# 作業内容:
やまだいかんしょの産地紹介文について、次の問いに答えてください。
(a) JA串間市大束支援センターが稼動したのは何年ですか?
(b) JAでやまだいかんしょの栽培が本格的に始まったのは何年ですか?
(c) 売り上げが良かったことから、この地域でかんしょは何と呼ばれるようになりましたか?

# 提供文:
────────
産地紹介:宮崎県 JA串間市大束くしましおおつか
~おいしく、美しい
 「やまだいかんしょ」~

串間市大束農業協同組合
営農課指導係 森 一真

産地の概要

 JA串間市大束(以下、「JA」という。)は、宮崎県の最南端に位置(図1)する串間市の北部、旧大束村を管内としており、年間を通して温暖な気候に恵まれた地域である。北は都城市、北東は日南市、南郷町、東は日向灘、西側は鹿児島県と県境をなす山や丘陵地帯が広がっており、管内は、福島川と大平川にはさまれた大束原台地を有し、台地は火山土壌で形成され、県内最大のかんしょの生産地となっている。

 また、串間市は自然との共存を大切にし、天然記念物である野生のニホンザルや日本在来馬の一種である御崎馬みさきうまを育んでいる地域でもあり、かんしょのほかに金柑、マンゴー、きゅうり、ピーマンなどの栽培が盛んな地域でもある。

 管内で栽培されるかんしょは、「やまだいかんしょ」と呼ばれ、全国でも有数な産地となっている。現在は、生産者の高齢化が進んでいるが、平成24年に稼動したJA串間市大束支援センター(以下、「支援センター」という。)も活用し、安定した栽培・出荷体制をめざし、支援センターからの月100トンを含む、月1200トンをJAの目標として出荷している。

 かんしょについては、生育期間が約4カ月ながらも、貯蔵ができることから年間を通して出荷でき、また将来的にも期待できる品目であることから、活発に栽培されている。

やまだいかんしょとは ~同じいもなら大束のかんしょ~

 JAでやまだいかんしょの栽培が、本格的に始まったのは昭和41年。農家の所得向上を目指し、2ヘクタールの試作からスタートした。それまでは、でん粉原料用かんしょと小麦の生産が主だったが、35年の輸入自由化により大打撃を受けたことから、県の方針として、青果用かんしょの生産が推奨された。管内の清水集落のリーダーである内田邦雄氏をはじめとした生産者たちにより、40年に栽培を始め、出荷時期や販売方法などの模索を経て、翌41年から本格的に栽培を開始した。生産者、JAおよびJA宮崎経済連との連携体制を整え、それにより生産者も増加した。当時、かんしょの売り上げが良かったことから、かんしょはこの地域では、赤ダイヤと呼ばれ、今日までその名で呼ばれている。
────────
# 一覧:
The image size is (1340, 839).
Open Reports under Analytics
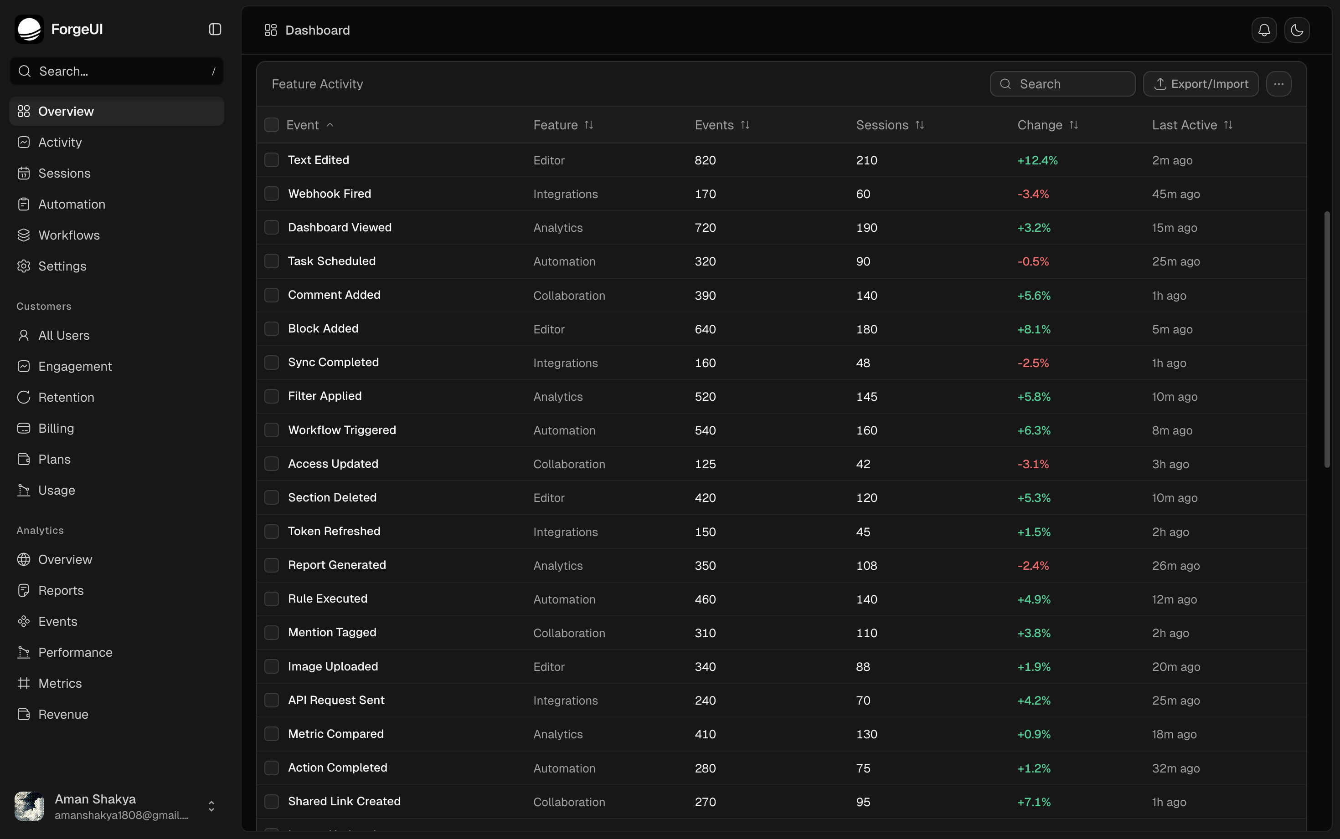61,590
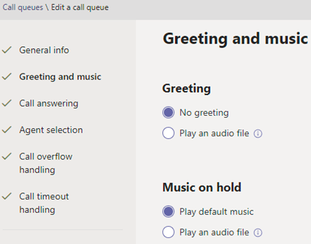
Task: Open the Agent selection step
Action: (x=51, y=130)
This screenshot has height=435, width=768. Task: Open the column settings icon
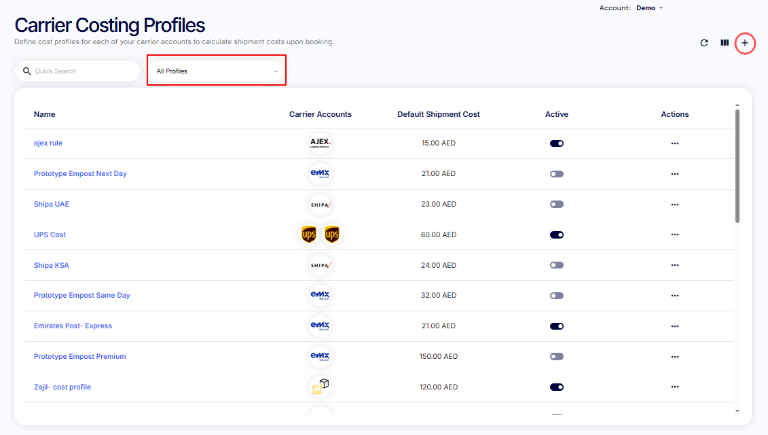[x=725, y=43]
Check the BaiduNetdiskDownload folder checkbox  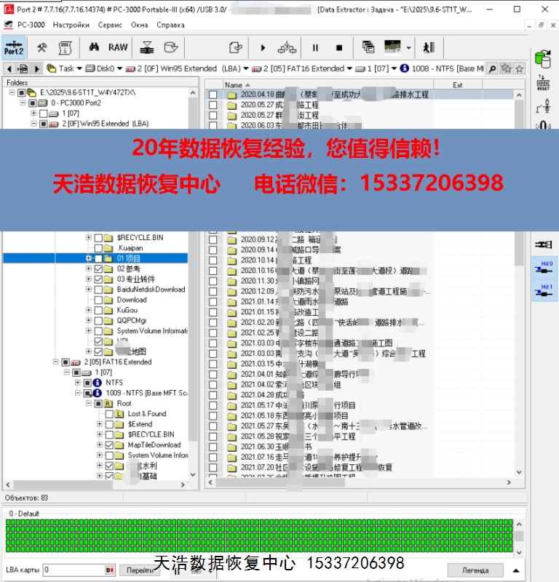(x=99, y=290)
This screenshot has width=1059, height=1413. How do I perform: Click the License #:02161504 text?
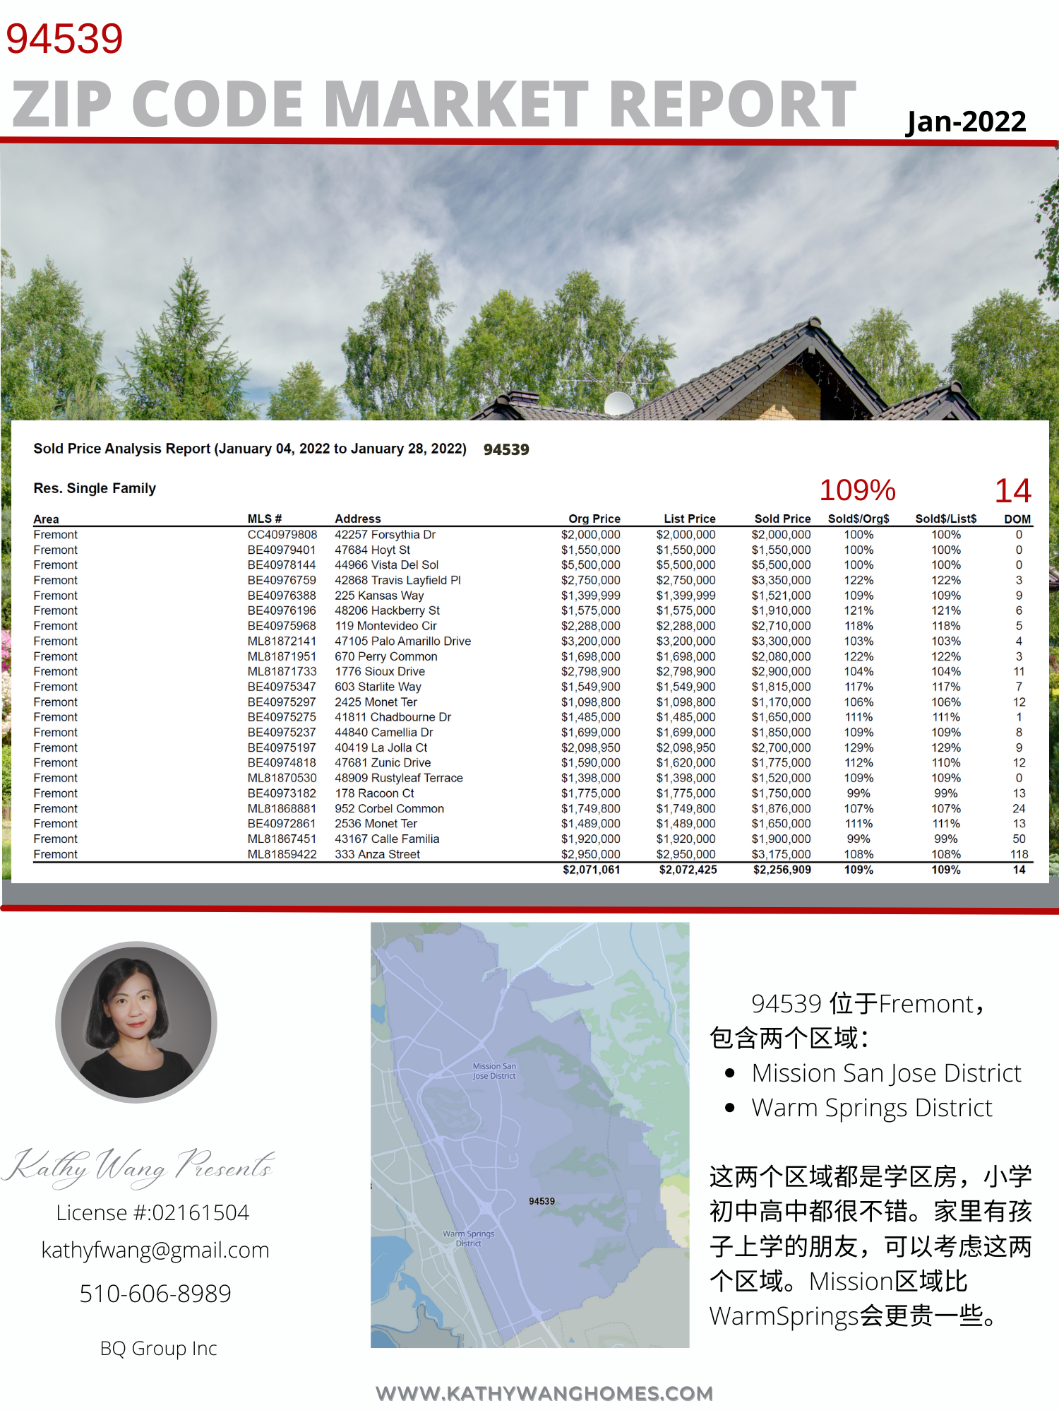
────────
# 結果:
(a) 平成24年
(b) 昭和41年
(c) 赤ダイヤ